1. Introduction
Lightning is a spectacular and direct response to strong thundercloud
electric fields, which in turn are generated by intense atmospheric
moist convection and (normally) the onset of active precipitation
processes involving ice particles [Saunders , 2008]. Since
lightning is inherently coupled to storm microphysics and dynamics, it
can be used as a valuable tool to help remotely probe the developmental
state, severity, and evolution of thunderstorms and thunderstorm
complexes [e.g., Yoshida et al. , 2017; Darden et al. ,
2009 and references therein]. Because a lightning discharge produces
lightning nitrogen oxides (LNOx), which in turn affect
greenhouse gas concentrations (such as ozone), lightning also serves as
a key indicator for monitoring long-term climate change
[Williams , 2020], and plays an important role in affecting
air quality forecasts [Koshak et al. , 2014a,b; Koshak et
al. , 2015]. Overall, lightning provides useful information about a
variety of atmospheric processes and offers vital scientific insight
across a broad range of disciplines, such as weather, climate,
atmospheric chemistry, and lightning physics. In addition, lightning
itself is a direct threat to public safety, and also frequently impacts
equipment and infrastructure on the ground.
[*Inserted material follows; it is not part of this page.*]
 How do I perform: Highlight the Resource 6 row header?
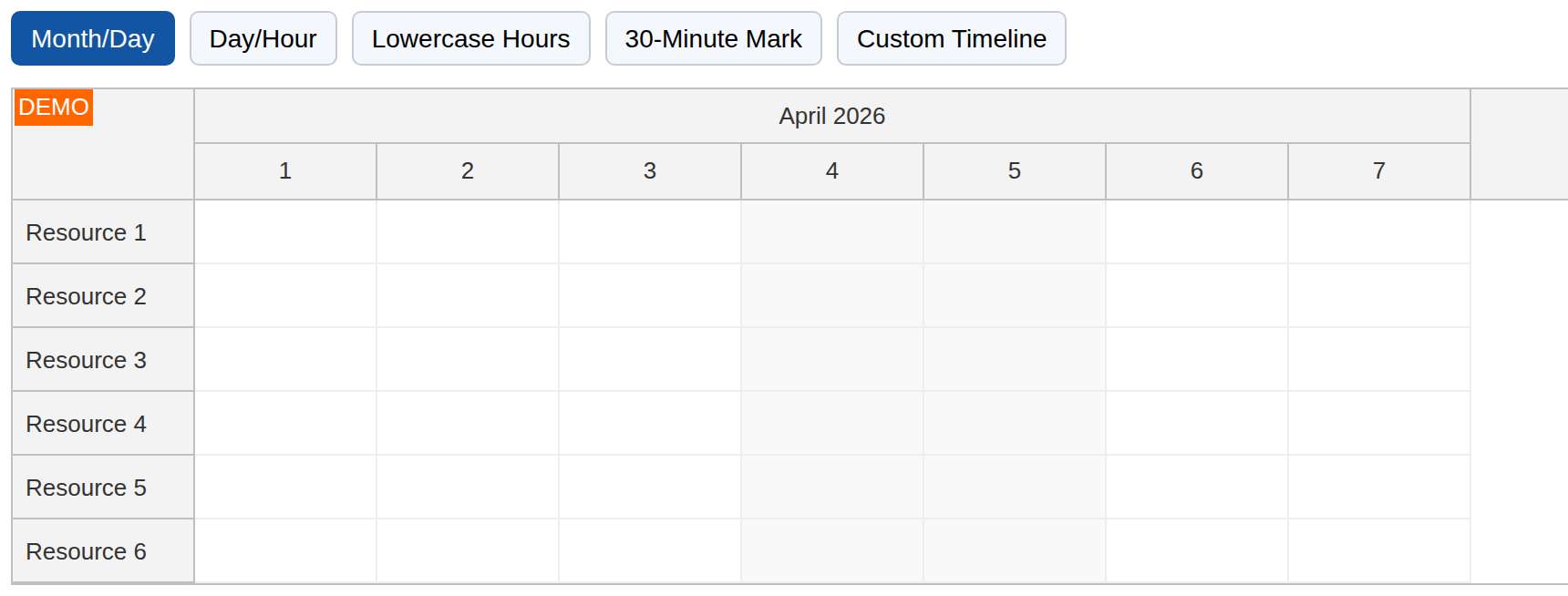tap(87, 551)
The Lightning Imaging Sensor (LIS) on the International Space Station
(ISS) plays a special role in improving our understanding of these
complex interrelationships by providing global measurements of total
lightning at high spatial and temporal resolution. This optically based
lightning detection instrument was launched to the ISS in February of
2017, and has successfully operated with limited downtime since then.
The ISS, which is in a low-Earth orbit (LEO) inclined near 55°, has been
increasingly used as a host for a number of Earth-observing instruments
due to its accessibility; ample space, power, and data bandwidth; and
ability to precess through the diurnal cycle.
This paper will describe the ISS LIS instrument and its data products,
document key performance metrics and science results from its first
three years on orbit, discuss applications enabled by near-realtime ISS
LIS data, and point toward new opportunities for cross-platform science
that are enabled by using ISS LIS in conjunction with other
Earth-observing instruments.